(Beginning of SELECTED EXCERPT)
TL;DR: After thinking through what it might be like to build something like this over the next few-however-long-it-takes, publishing a podcast on something like this seems like a fun and logical thing to do especially since this whole project is about podcasts.
But this won’t be in the traditional sense of podcasts. Instead, I’m particularly interested in what Castos is doing with private podcasts.
A Private Podcast for Building Backcast
In the first article in the series, I tossed on a Scattered Idea in which I said:
Is it silly to think about sharing some of this on Instagram Stories (or IGTV or whatever people are watching now?) Or maybe YouTube? Does it even make sense to do this on those platform instead of podcasting about the process?
I’ve spent enough time the last week digging through YouTube channels and IGTV (and even Reels, to be honest 😬) and not only do I think those mediums are decidedly not ideal for this, I don’t even know what there is to really video at this point (and no, I’m not interested in walking through my IDE while writing code).
Given the nature of this very project, I clearly have an interest in podcasts and a number of my friends (Matt, Joe, Will, etc. ) run successful podcasts. But the difference is that I’m not particularly interested in having it shared in a public directory. I’m more interested in having it be an extension of the project and this series of blog posts.
Imagine, instead, walking into a room where you know who your audience is going to be and you can tailor your presentation to that (I see you WordCamp speakers 🙂). Sounds far more interesting to me than the alternative right now.
Private Podcasts For a Better Podcast (In My Case)
And that’s where Castos’ private podcasts caught my attention.
Sometimes you want your podcast to be private, where only certain individuals can access the content of your show.Private Podcasting Solutions, Castos
In other words, I’d rather have an audience opt-in and let me know they are opting in.
(End of SELECTED EXCERPT)
(Beginning of INPUT DATA)
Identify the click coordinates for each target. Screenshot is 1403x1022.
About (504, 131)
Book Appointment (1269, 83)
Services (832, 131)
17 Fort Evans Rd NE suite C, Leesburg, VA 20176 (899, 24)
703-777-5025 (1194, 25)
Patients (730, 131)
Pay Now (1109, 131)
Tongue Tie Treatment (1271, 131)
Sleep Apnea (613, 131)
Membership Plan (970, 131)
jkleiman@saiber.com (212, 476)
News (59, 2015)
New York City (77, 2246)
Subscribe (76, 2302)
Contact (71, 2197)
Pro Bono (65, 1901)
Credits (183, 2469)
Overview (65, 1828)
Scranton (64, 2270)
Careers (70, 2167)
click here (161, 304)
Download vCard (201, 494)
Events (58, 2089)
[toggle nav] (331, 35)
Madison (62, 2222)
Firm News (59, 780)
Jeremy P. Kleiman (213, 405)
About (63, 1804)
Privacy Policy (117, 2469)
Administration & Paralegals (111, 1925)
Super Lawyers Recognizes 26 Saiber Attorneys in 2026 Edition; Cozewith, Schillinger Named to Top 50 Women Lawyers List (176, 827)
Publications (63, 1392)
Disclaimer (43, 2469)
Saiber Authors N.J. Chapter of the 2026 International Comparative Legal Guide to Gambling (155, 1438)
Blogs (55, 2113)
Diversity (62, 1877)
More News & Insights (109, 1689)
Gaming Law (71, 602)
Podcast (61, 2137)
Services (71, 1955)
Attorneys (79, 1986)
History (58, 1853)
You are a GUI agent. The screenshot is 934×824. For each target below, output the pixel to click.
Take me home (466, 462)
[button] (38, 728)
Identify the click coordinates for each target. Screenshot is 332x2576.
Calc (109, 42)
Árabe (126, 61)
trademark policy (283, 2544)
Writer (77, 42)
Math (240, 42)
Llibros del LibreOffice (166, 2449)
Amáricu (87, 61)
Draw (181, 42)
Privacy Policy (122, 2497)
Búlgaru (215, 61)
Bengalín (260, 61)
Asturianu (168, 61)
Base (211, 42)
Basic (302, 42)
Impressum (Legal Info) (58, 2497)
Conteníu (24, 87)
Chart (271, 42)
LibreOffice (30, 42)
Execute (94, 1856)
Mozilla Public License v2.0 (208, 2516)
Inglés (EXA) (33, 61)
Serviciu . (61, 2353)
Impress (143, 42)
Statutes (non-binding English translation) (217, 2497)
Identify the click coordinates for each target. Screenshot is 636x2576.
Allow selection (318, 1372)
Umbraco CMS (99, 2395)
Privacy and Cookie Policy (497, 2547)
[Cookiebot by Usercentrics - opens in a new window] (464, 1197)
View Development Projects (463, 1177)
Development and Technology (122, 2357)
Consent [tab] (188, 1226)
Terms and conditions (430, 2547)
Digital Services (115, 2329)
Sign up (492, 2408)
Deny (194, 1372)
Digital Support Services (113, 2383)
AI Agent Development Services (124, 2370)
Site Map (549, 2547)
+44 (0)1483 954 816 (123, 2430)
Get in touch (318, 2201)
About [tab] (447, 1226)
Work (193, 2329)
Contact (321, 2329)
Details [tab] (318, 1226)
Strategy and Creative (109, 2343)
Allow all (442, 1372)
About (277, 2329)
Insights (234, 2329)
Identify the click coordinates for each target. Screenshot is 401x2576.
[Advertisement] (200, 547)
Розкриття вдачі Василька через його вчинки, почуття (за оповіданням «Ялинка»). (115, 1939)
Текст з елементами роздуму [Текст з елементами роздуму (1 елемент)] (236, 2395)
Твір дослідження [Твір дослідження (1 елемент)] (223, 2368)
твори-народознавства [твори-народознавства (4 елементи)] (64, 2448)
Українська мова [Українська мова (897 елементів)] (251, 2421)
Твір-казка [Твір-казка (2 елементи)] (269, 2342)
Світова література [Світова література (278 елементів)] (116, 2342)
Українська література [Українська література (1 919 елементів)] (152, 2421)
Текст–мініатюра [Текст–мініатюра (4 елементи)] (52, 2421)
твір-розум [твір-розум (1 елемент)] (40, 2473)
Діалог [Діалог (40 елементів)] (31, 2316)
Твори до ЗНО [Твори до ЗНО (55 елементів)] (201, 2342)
(End of INPUT DATA)
APPLY WHAT YOU READ.
[a] In the Backcast post, whose private podcasts caught the writer's attention?
[b] Transcribe the Backcast post, everything from "And that’s where" down to "are opting in.".

ANSWERS BELOW.
[a] Castos

[b]
And that’s where Castos’ private podcasts caught my attention.
Sometimes you want your podcast to be private, where only certain individuals can access the content of your show.Private Podcasting Solutions, Castos
In other words, I’d rather have an audience opt-in and let me know they are opting in.